Stats for spaCy's train_new_entity_type.py

Hello,
My question might be a very simple one but I want to clarify if the prodigy's ner.batch-train is similar with spaCy's train_new_entity_type.py training (https://github.com/explosion/spaCy/blob/master/examples/training/train_new_entity_type.py) ?

After annotating my data with ner.make-gold, I used spaCy's training new entity type. If their use is the same, I'd like to know if there already exists some stats (as in the ner.batch-train stats like accuracy, FP, FN) recipe that I can use for my model which is resulted form spaCy's training new entity type.

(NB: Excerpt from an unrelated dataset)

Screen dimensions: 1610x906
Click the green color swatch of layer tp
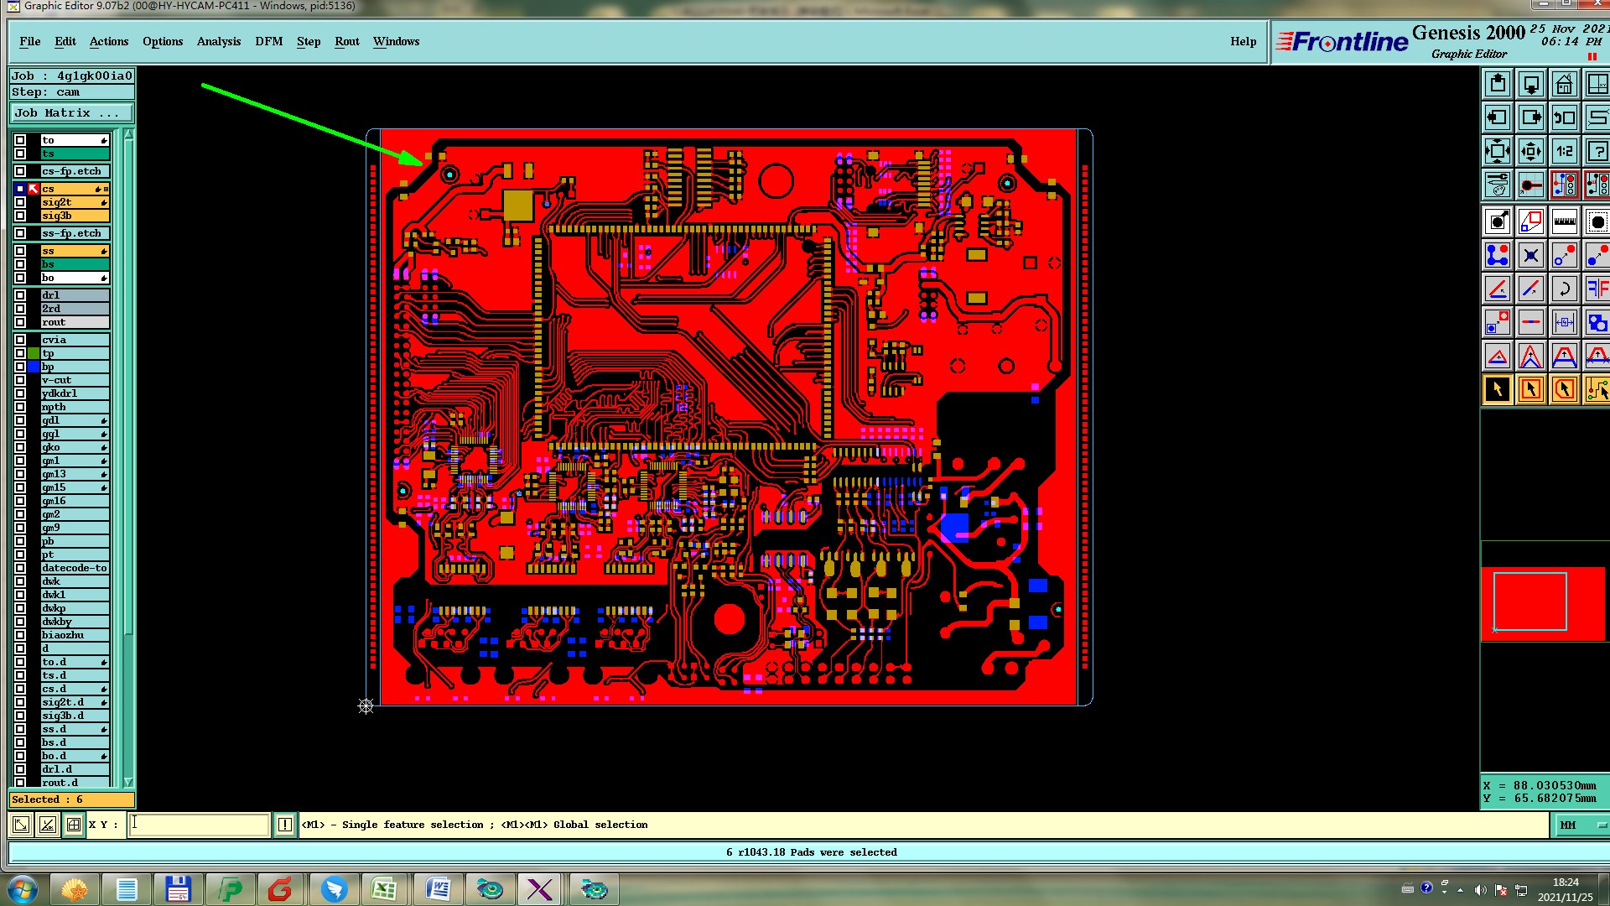click(x=34, y=353)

For now in the code, I only have the losses.
sizes = compounding(1.0, 1000.0, 1.001)
# batch up the examples using spaCy's minibatch
for itn in range(n_iter):
random.shuffle(TRAIN_DATA)
batches = minibatch(TRAIN_DATA, size=sizes)
losses = {}
for batch in batches:
texts, annotations = zip(*batch)
nlp.update(texts, annotations, sgd=optimizer, drop=0.20, losses=losses)
print("Losses", losses)

I hope my question is not stupid.
Thanks,

You can use a model's evaluate() function to calculate performance on a dataset. If you have DEV_DATA in the same format as TRAIN_DATA, you can use:

scorer = nlp.evaluate(DEV_DATA)

The relevant scores for NER are: scorer.ents_p, scorer.ents_r, scorer.ents_f, scorer.ents_per_type

As an alternative, if you have data in a format that you can easily convert to spacy's training format (typically with python -m spacy convert), you can convert it and use the train CLI and/or the evaluate CLI for training and evaluating new models. See: https://spacy.io/api/cli

1 Like

Adriane's answer above should give you everything you need – but just to address this specific point: Yes, under the hood, ner.batch-train also loops over the examples calls into nlp.update, just like all the example scripts we provide.

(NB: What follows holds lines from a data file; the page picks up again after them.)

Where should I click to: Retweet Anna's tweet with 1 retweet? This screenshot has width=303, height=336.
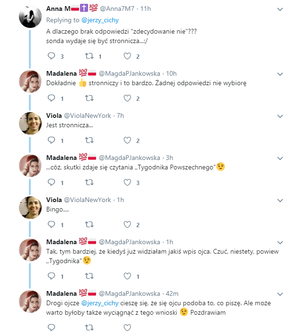[89, 56]

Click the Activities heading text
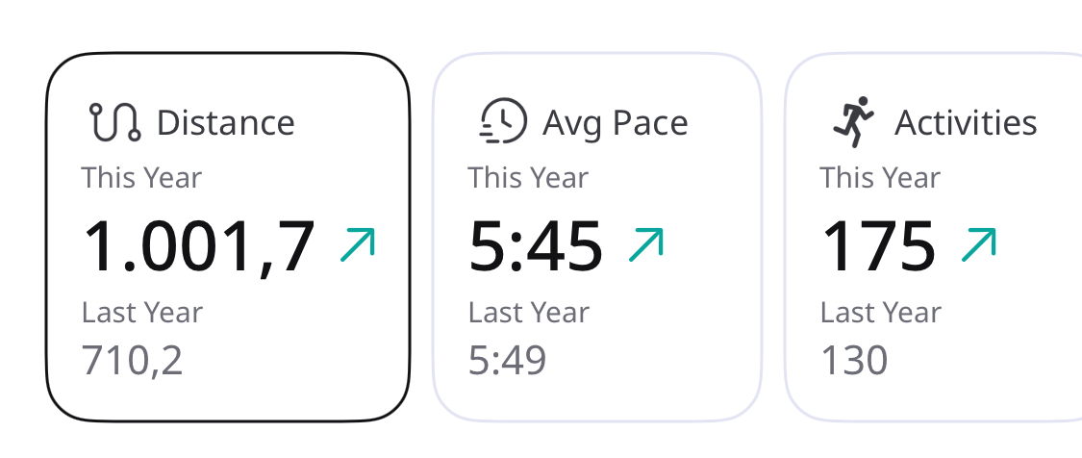tap(966, 123)
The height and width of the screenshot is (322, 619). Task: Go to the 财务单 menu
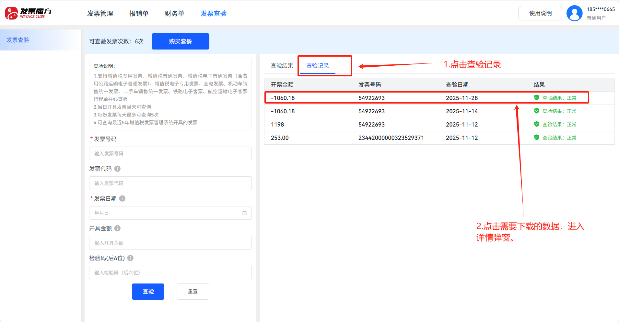[174, 14]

Prodigy's built-in training recipes are basically wrappers around spaCy's training methods that are optimised for quick experiments and give you nicely-formatted output. They take care of loading and converting Prodigy's data format, merging annotations on the same text (e.g. if you've accepted/rejected multiple entities in the same sentence) and handling both gold-standard and incomplete annotations (if you only know that one span is wrong, but don't know the answer for all tokens in the text).

Thank you very much for your reply Adriane.
I'll try.

Thanks a lot Ines for the clarification.